Marcus Tandler

Welche Partei wäre am besten für meine Karriere?

Können oder Nicht-Können – Ist das hier die Frage?

Karriere macht man bekanntlich durch eigenes Können, oder aber durch das Nicht-Können der anderen. Klingt plausibel, ist aber nicht so. Denn was ist wenn die anderen unsere lieben Politiker sind?
Die etwas mehr als 3,5 Mio. Azubis und Studenten haben dieser Tage kein all zu rosiges Bild vom deutschen Arbeitsmarkt. Hat die gegenwärtige Politik einen Hang zur Karrierebremse?
Im ersten Moment vermittelt eine Statistik des Instituts für Arbeitsmarkt- und Berufsforschung ein bewundernswert aufbauendes Bild: Die Arbeitslosigkeit unter Akademikern betrug im vergangenen Jahr nur rund 4 Prozent. Doch Statistik ist laut Martin Kessel das Märchen der Vernunft, Papier zudem geduldig und „Generation Praktikum“ in diesem Fall das Stichwort.
Da der Bundes-Gerd, alleingelassen und ohne parlamentarische Mehrheit, Karlsruhe vom Nicht-(Regieren-) Können überzeugte, bieten sich uns ungeahnte Einsichten. Nun, da die Schlacht ums Kanzleramt in vollem Gange ist und Neuwahlen kurz bevor stehen, lohnt sich ein Blick in die auf dem Silbertablett präsentierten Wahlprogramme.
Drum prüfe, wer sich ewig bindet. Oder zumindest für die nächsten 4 Jahre. Oder doch wieder nur ….lassen wir das.

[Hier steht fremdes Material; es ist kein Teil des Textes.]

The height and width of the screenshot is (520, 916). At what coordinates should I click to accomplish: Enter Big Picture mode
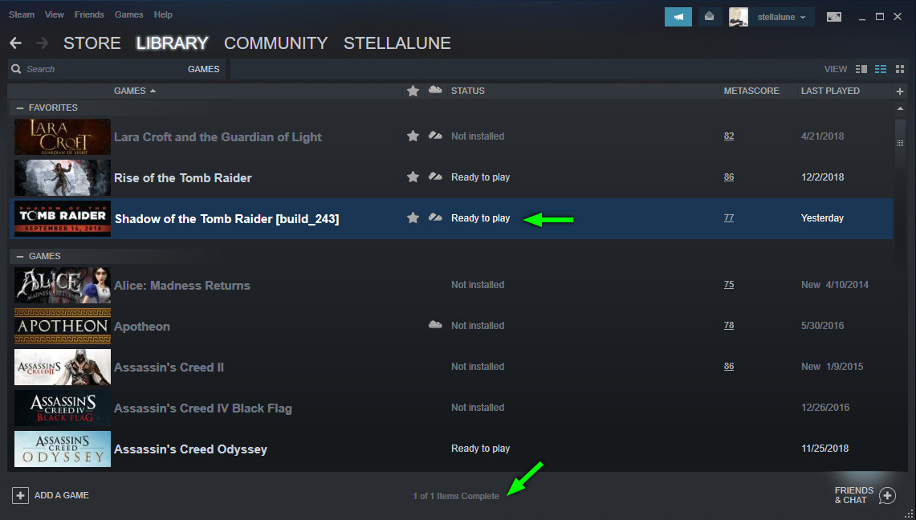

Welches Konzept bietet die geeignete Grundlage für eine anziehende Konjunktur und einen entspannteren Arbeitsmarkt – und vor allem: Welche Konzepte sind miteinander vereinbar?
Angie plant die Exzellenzinitiative, wodurch mit fast 2 Milliarden Euro Spitzenstudiengängen und Elite-Universitäten unter die Arme gegriffen werden soll, eine weitere Milliarde soll der Entwicklung und Forschung zu Gute kommen. Studieren wird teuer, Bildung eine Ware und alles durch den sagenumwobenen Subventionsabbau finanziert.
Joschka und Gerd zeigen sich betont einig. Sie setzen auf Kindertagesstätten und das Ganztagsschulprogramm. BaföG wird nicht abgeschafft und das Erststudium bleibt weiterhin kostenlos. Jubel unter Deutschlands Langzeitstudenten! So werden sie schon nicht dem weiterhin maroden Arbeitsmarkt zugeführt.
Das Zünglein an der Wage fokussiert die Bildung von Kindern, wobei sie die Länderhoheit aus den Angeln heben will. A là: Qualität – made in Gesamt-Germany. Kinder gehen bereits mit 5 in die Schule, Studiengebühren sind Pflicht und Selbstbestimmung sowie Konkurrenz der Hochschulen untereinander sollen gefördert werden. Hör ich da die Langzeitstudenten jammern?
Die Linkspartei plädiert für eine Gemeinschaftsschule, in der alle Schüler wie der Name schon sagt gemeinschaftlich bis zur 10. Klasse unterrichtet werden sollen. Damit den clevereren Schülern bis dahin das Studieren nicht zu langweilig erscheint, soll es kostenlos bleiben. Die Finanzierung der Bildungsausgaben, die sich mit 6 Prozent des Bruttoinlandsprodukts auf genau das Doppelte belaufen, was SPD und die Union dafür veranschlagen, wird sich wohl kaum durch Lafontaines Verzicht auf Luxusurlaub subventionieren lassen. Und die Rechten wollen die D-Mark wieder.

Was bedeutet das jetzt für den Karriere-getriebenen Jungwähler? Tja, eben was eingangs schon gesagt wurde: Karriere macht man bekanntlich durch eigenes Können, oder aber durch das Nicht-Können der anderen. Auf die würde ich mich übrigens nicht verlassen. Denn die Konkurrenz schläft nicht. Und unseren Politikern die Schuld in die Schuhe schieben? Zu bequem. Schwarzmalerei hilft einem nur in der schreibenden Zunft weiter. Manchmal. Da draußen helfen nur 3 Dinge: Ärmel hochkrempeln, die Dinge selbst in die Hand nehmen und….. Wählen gehen.